Жопокрыл и те, кто с ним. Продолжение

45. Прощение

 

Опустившись на площадку стора, Жопокрыл увидел Ротонога, стоявшего около стола в полной амуниции: арбалет на руке, клинокнут на поясе, небольшой вещевой мешок у ног.

— Ты чего это? — спросил Жопокрыл.

— Я это… лечу с тобой, — серьёзно заявил Ротоног.

— Но, Рон, — начал было Жопокрыл, но воин его перебил.

— Я знаю, что это… сообщить об укроге только предлог. Ты же думаешь остаться там сражаться. И это… я тоже должен. — Его прямой взгляд и низкий голос говорили, что Ротоног настроен решительно.

— Но кто будет на границе?

— Умни будут. Я не трус… — Ротоног сделал паузу. — Я буду это… сражаться со всеми.

— Никто не говорит, что ты трус, Рон…

— Я всё равно полечу, хочешь ты этого или нет. — Ротоног сказал таким тоном, что Жопокрыл понял, отговаривать бесполезно.

 — Хорошо, — кивнул Жопокрыл, — сейчас соберусь и полетим. — И направился в воинскую комнату, остановился у порога, обернулся и сказал: — Ты пирог-то с собой возьми.

Ротоног улыбнулся.

— Уже собрал всё. Это… в мешке лежит.

 

***

 

Плечеглаз стоял на верхушке словобога, держался за покачивающийся ствол и смотрел в сторону Одинокого леса. Вчера они с помощью двух отрядов, прилетевших с северной границы, отбросили укрогов от деревни опять к фруктовым полям. И сейчас, на рассвете, в дозоре, наблюдая, как отступают предрассветные сумерки, Плечеглаз с печалью смотрел на растоптанные фрукты, всклокоченную землю, почти незаметные теперь, но когда-то ровные ряды грядок. А дальше — поле виноромов с проплешинами от сражений, где шляпки цветков накренились или сломанные валялись на земле. 

«Сколько воинов и тупи убиты, сколько ранены», — сокрушался Плечеглаз. Он потерял уже пятерых, Шеехвост еле уцелел, у остальных — ранения и синяки. Укроги не топорами, так ногами и хвостами бьют с такой силой, что кости ломают. Ротоног с Жопокрылом прилетели, а что их ждёт? Старший воин тяжело вздохнул и отвернулся.

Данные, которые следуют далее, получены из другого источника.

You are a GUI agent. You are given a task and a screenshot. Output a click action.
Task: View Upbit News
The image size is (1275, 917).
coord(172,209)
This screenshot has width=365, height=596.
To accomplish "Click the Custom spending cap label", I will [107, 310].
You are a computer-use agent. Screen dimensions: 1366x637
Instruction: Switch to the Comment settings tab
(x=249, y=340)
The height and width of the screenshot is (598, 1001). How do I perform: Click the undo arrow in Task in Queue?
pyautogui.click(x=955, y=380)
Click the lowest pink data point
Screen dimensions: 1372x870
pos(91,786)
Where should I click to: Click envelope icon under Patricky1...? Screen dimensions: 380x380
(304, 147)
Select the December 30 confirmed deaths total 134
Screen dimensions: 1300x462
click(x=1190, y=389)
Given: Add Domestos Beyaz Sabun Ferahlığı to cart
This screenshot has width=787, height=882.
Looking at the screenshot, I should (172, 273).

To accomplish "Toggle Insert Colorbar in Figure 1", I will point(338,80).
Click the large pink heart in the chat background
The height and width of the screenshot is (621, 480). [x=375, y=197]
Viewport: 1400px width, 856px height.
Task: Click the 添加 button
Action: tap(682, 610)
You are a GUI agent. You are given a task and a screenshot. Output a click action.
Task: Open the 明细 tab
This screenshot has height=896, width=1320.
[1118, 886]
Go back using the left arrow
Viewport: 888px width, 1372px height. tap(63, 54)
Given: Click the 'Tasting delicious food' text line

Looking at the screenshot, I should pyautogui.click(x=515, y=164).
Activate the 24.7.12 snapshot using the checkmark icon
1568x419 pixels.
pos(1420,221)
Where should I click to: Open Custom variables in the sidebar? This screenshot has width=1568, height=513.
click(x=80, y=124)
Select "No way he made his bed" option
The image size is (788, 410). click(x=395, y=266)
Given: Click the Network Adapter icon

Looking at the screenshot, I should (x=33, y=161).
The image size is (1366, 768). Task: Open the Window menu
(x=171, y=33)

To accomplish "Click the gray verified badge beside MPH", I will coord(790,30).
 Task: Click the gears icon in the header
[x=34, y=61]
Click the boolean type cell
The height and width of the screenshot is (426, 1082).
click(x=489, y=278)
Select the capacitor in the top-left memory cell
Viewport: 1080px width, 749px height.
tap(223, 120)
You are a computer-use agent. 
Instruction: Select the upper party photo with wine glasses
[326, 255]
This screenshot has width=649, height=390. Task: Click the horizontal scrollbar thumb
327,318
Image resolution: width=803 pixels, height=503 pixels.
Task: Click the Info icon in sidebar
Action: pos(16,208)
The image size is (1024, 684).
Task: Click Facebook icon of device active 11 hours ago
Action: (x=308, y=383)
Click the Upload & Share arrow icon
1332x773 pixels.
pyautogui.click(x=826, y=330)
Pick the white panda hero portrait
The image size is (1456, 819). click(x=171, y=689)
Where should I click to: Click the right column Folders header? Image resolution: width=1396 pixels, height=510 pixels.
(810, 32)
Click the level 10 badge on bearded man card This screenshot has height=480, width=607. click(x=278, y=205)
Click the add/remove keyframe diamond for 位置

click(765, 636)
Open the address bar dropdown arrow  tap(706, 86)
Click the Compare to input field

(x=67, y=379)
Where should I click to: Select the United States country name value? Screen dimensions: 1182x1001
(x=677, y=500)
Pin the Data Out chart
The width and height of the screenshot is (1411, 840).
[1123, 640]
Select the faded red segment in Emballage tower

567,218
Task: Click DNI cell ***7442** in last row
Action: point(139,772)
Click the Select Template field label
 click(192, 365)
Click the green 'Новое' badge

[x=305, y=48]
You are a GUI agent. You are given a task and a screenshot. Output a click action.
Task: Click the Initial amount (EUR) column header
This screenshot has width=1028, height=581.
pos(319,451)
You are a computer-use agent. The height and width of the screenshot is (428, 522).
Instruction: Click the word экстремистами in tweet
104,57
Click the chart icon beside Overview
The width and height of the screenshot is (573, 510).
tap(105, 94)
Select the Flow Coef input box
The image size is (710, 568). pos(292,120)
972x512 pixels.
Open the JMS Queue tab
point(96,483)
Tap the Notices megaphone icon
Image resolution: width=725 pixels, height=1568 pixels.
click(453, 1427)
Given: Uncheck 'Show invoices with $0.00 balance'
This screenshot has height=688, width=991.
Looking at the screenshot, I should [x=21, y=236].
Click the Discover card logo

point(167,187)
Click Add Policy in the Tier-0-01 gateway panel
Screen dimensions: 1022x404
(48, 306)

К нему приближался Рукохвост. Они несколько раз встречались в деревне, кивали, приветствуя друг друга, но времени на разговоры не было. А быть может, никто из них этого и не хотел. И вот теперь старый друг приближался, и Плечеглаз почувствовал волнение.

— Спокойное ли сегодня утро, Плечеглаз? — обратился Рукохвост к старшему воину, опускаясь рядом на ветку.

— Пока всё спокойно. Укрогов не видно.

И оба посмотрели в сторону полей.

Молчание затянулось.

— Я… — Неловкость, которую испытывал Рукохвост, никак не давала подобрать слова. — Я… сменить тебя прилетел… И поговорить.

Плечеглаз посмотрел ему в глаза. Он помнил их озорной прищур. 

В молодые годы, заходясь заливистым смехом, Рукохвост неизменно щурился, и несколько лучиков-морщинок расходились от уголков глаз к вискам. Сейчас морщинки видимы и без улыбки, а взгляд стал спокойным и глубоким.

— Мы ведь так и не поговорили, после того… как ты улетел на границу, — продолжал Рукохвост.

— А надо ли, Рух? Те дни давно прошли, — Плечеглаз со вздохом отвёл взгляд.

— Надо, Плег! Я толком так и не попросил у тебя прощения… За то, что сделал… за трусость…

Плечеглаз перебил Рукохвоста, увидев, с каким трудом даются ему эти слова:

— Хватит, Рух. Я давно тебя простил. Ты нашёл своё счастье. А мне нужно было отпустить, вовремя улететь, но я был слишком самоуверенным, чтобы понять.

— Мы оба в те годы думали, что всё знаем, — улыбнулся Рукохвост. — Помнишь, как мечтали жить рядом, растить сыновей и летать с ними в соседние деревни на дни урожая?

— Да уж, — заулыбался Плечеглаз. — Ну ты осуществил свою мечту: семья, сын, уважение… Всё сбылось.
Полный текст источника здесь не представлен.